- _PROBLEM TO WORK ON_
Find every line in the data that contains the word "menu". Return each of those lines.

(Stored records)

══════════

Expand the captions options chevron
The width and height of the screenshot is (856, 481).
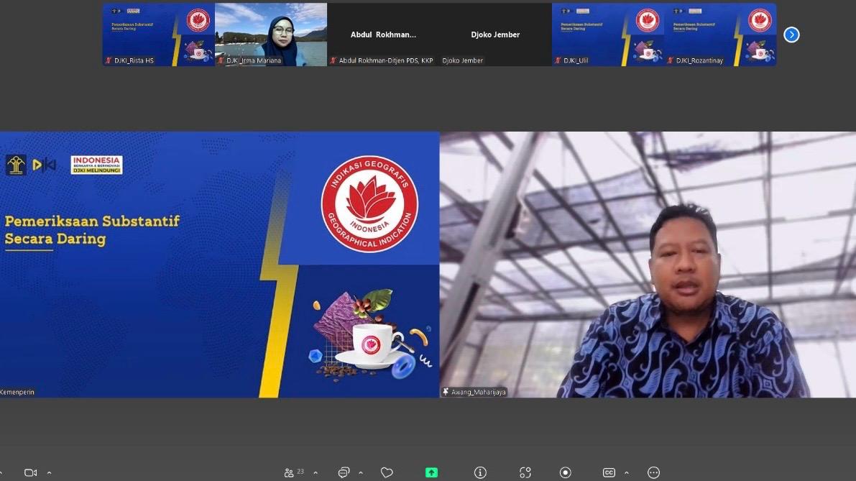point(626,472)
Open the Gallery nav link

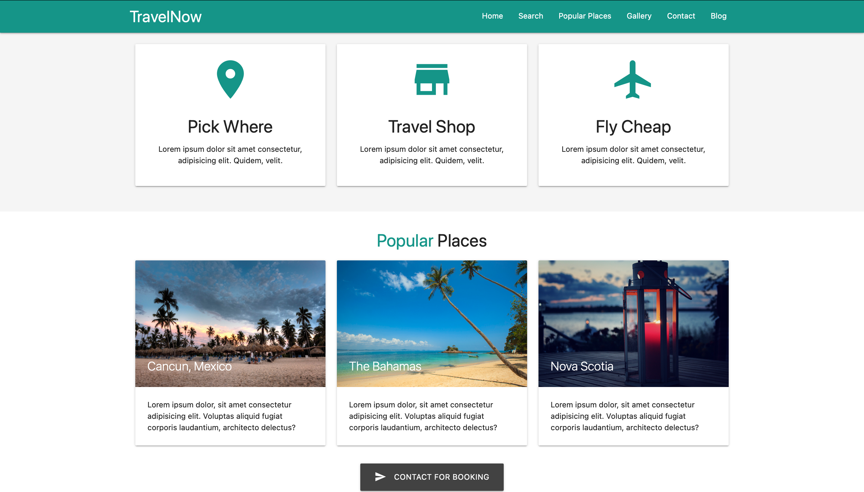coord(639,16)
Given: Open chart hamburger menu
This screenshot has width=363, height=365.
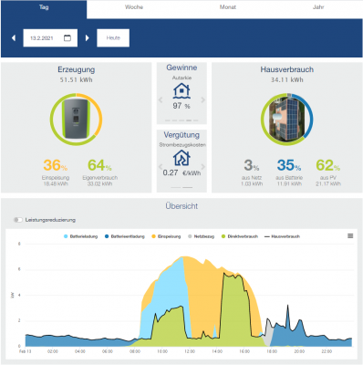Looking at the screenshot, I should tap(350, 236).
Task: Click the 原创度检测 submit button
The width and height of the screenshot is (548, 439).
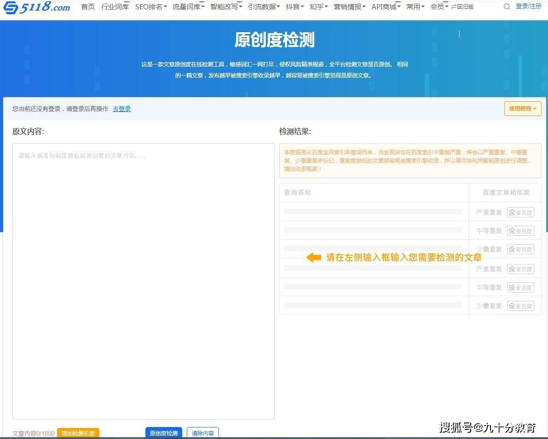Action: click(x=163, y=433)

══════════

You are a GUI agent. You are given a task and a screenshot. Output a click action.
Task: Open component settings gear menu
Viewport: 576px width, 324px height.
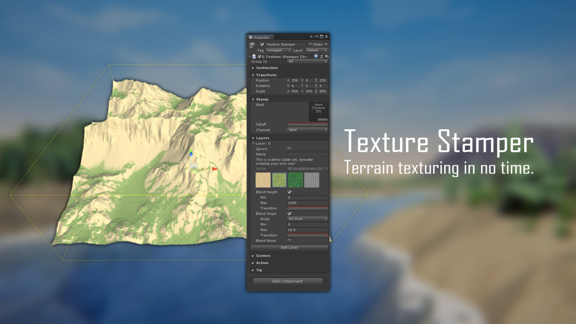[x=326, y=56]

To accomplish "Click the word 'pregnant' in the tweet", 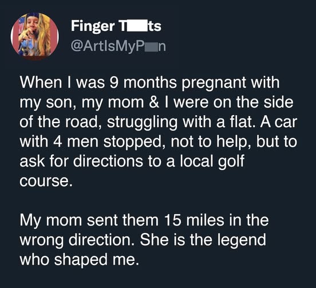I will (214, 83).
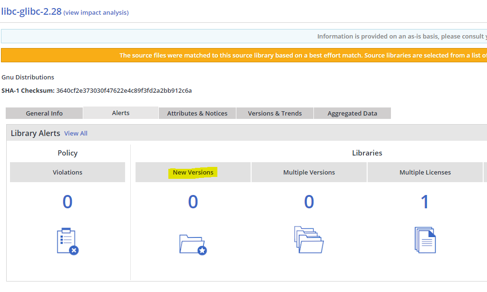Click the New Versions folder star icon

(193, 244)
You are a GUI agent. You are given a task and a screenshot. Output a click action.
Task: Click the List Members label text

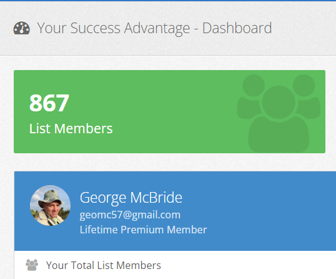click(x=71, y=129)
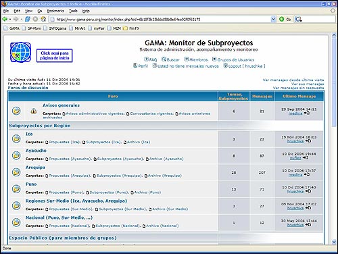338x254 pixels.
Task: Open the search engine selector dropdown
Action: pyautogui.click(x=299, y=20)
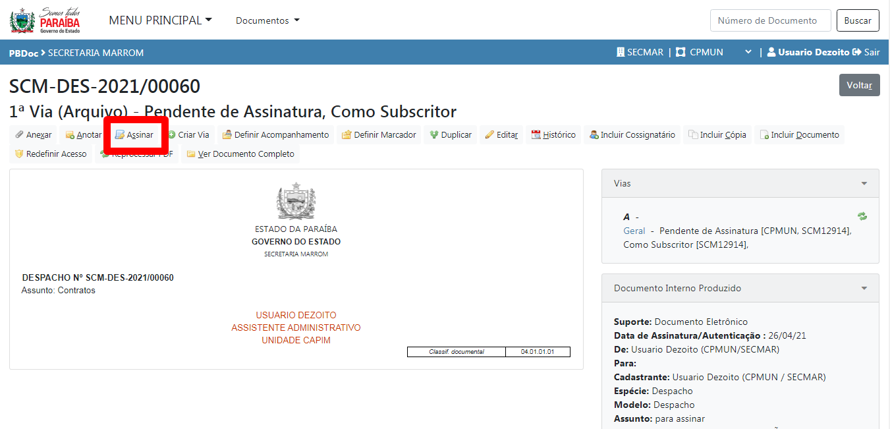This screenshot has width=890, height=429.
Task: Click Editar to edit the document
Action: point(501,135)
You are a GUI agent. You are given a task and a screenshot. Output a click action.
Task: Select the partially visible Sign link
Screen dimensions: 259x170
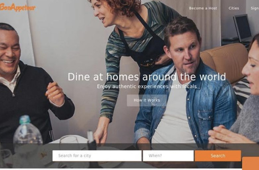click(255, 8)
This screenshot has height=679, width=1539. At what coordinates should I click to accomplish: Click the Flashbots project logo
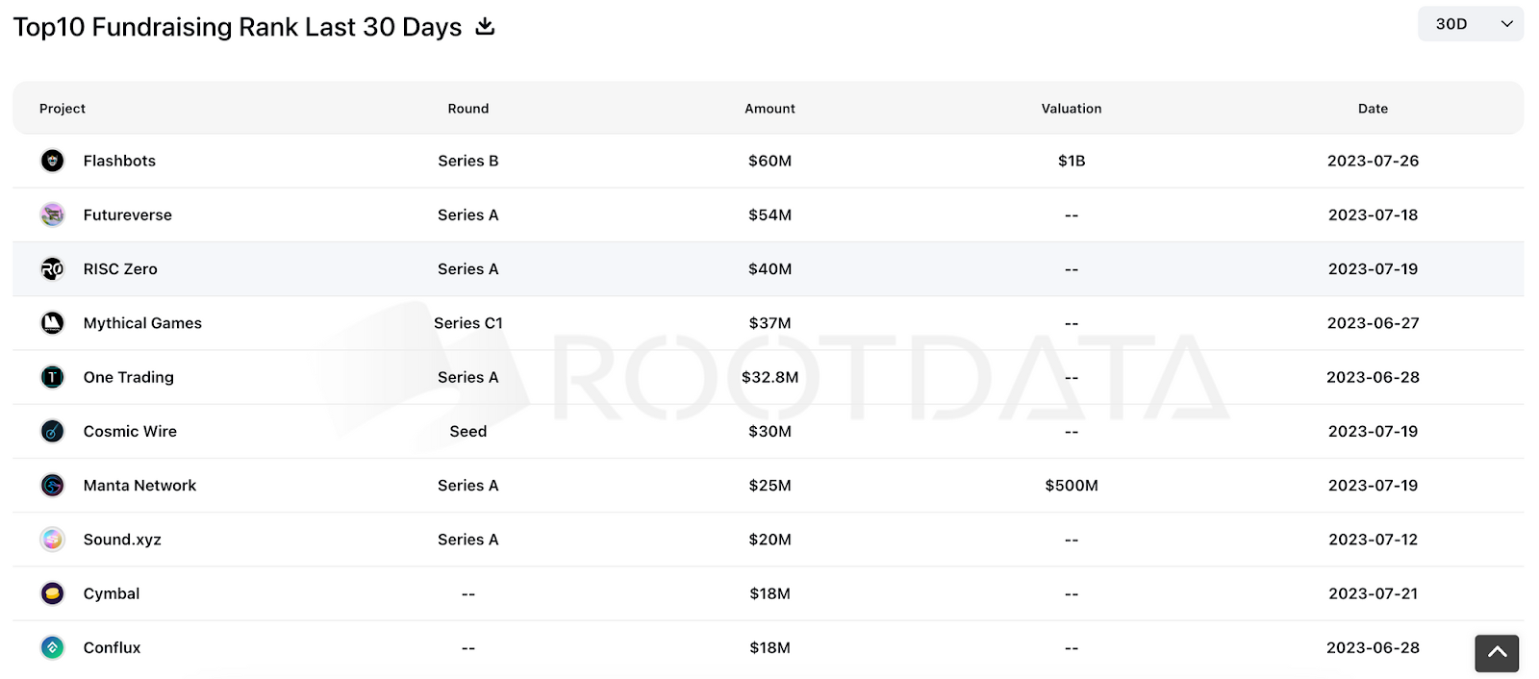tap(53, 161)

══════════

- _ANSWER FOR THIS EXERCISE_
Given: Open chart hamburger menu
Task: Open component settings gear menu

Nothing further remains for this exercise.